═════ RECORDS SUPPLIED

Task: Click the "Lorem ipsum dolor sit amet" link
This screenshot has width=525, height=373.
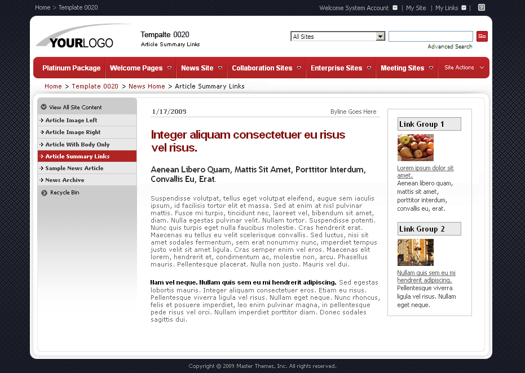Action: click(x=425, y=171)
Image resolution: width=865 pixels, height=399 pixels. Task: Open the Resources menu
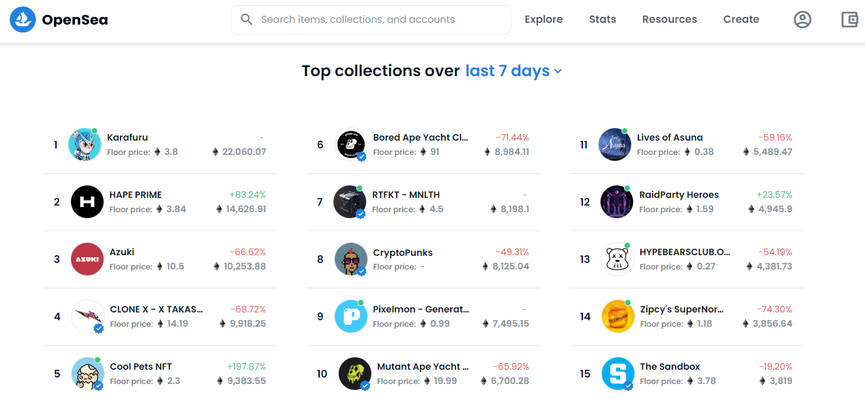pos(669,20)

══════════

• **BRIEF**
Format the data above as a numbered list, one line per item, skipping blank lines and leaving out the pictures.

• **OUTPUT FOR THIS EXERCISE**
1. Task: Click the "Lorem ipsum dolor sit amet" link
2. This screenshot has width=525, height=373.
3. Action: click(x=425, y=171)
4. Image resolution: width=865 pixels, height=399 pixels. Task: Open the Resources menu
5. pos(669,20)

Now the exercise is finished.